In the UK, "There's No One Quite Like Grandma" notably prevented John Lennon's last single, "(Just Like) Starting Over", from becoming Christmas number one, which finished at number two on the Christmas chart. This significantly contributed to the polarising reception of "There's No One Quite Like Grandma" as Lennon had been murdered three weeks prior. After two weeks at number one, a previous Lennon song, "Imagine", replaced it. Ironically, Lennon had historically used the term "granny music" (or "granny shit") to dismiss Paul McCartney’s penchant for old-fashioned music-hall style Beatles songs like "Honey Pie" and "Maxwell's Silver Hammer," which he felt were overly sentimental and out of touch with rock and roll.

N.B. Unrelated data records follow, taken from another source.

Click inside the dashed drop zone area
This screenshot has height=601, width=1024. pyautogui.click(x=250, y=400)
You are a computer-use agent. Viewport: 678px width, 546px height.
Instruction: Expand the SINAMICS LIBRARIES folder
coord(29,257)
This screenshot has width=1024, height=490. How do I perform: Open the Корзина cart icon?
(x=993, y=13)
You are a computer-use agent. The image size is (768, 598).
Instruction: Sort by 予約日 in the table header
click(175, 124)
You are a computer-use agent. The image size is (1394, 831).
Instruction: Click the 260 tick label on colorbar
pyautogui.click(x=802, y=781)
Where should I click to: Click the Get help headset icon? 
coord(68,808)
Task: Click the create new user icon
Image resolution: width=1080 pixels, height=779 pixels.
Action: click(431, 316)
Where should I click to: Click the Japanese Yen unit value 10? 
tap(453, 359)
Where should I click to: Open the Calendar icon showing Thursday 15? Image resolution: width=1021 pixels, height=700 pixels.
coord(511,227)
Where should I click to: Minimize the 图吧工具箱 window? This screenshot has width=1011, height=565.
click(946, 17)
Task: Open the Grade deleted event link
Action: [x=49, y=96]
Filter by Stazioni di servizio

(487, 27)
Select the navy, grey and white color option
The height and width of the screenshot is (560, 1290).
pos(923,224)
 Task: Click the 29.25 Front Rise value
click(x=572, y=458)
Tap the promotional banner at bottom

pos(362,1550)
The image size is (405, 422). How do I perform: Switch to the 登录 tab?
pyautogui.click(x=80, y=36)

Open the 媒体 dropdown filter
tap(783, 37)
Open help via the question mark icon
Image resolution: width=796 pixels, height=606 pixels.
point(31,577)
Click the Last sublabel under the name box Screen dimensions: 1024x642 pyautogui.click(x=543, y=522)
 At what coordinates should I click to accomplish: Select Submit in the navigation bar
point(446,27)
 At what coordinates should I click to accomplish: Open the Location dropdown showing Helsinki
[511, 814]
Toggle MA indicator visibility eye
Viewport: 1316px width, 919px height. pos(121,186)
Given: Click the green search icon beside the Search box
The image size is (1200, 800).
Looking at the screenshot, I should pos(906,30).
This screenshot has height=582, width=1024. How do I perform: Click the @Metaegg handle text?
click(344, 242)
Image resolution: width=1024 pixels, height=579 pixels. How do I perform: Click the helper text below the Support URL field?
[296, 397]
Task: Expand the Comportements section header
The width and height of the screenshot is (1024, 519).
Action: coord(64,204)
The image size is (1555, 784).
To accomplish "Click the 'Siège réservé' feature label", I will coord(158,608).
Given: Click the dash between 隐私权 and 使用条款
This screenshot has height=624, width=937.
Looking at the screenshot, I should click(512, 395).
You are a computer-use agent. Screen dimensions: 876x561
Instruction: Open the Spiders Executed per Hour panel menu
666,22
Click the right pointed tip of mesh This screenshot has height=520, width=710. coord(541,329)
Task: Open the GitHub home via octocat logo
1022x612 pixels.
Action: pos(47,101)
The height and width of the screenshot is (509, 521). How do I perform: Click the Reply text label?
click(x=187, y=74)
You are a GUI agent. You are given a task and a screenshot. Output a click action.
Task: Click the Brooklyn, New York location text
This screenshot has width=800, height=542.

Another song that "There's No One Quite Like Grandma" prevented from becoming Christmas number one was "Stop the Cavalry" by Jona Lewie, which has since become a Christmas favourite in the UK that finished at number three on the Christmas chart. "There's No One Quite Like Grandma" was one of the last Christmas singles to sell one million copies, won an Ivor Novello Award for highest selling record of 1980 – beating Barbra Streisand's "Woman in Love" and The Police's "Don't Stand So Close to Me".
== In popular culture ==
The song was covered by Leilah and Jeordie (daughters of Melanie Safka) in 1981, and this version charted on the Canadian singles chart at No. 27 in January 1982.

In October 2009, the song was re-recorded by 14 members of the original choir. It was released in the UK in November 2009 as part of food company Innocent Drinks' "Big Knit" campaign, to raise money for Age Concern.

In 2008, the song was used within the one-off Channel 4 comedy by Peter Kay called Britain's Got the Pop Factor... and Possibly a New Celebrity Jesus Christ Soapstar Superstar Strictly on Ice, which had Sally Lindsay, who was in the original choir of the song and had since become friends with Kay, in a cameo role. Furthermore, an extract of the song was used in the "Granny Brainiac" segment in Series 3 of the Sky One TV show Brainiac: Science Abuse.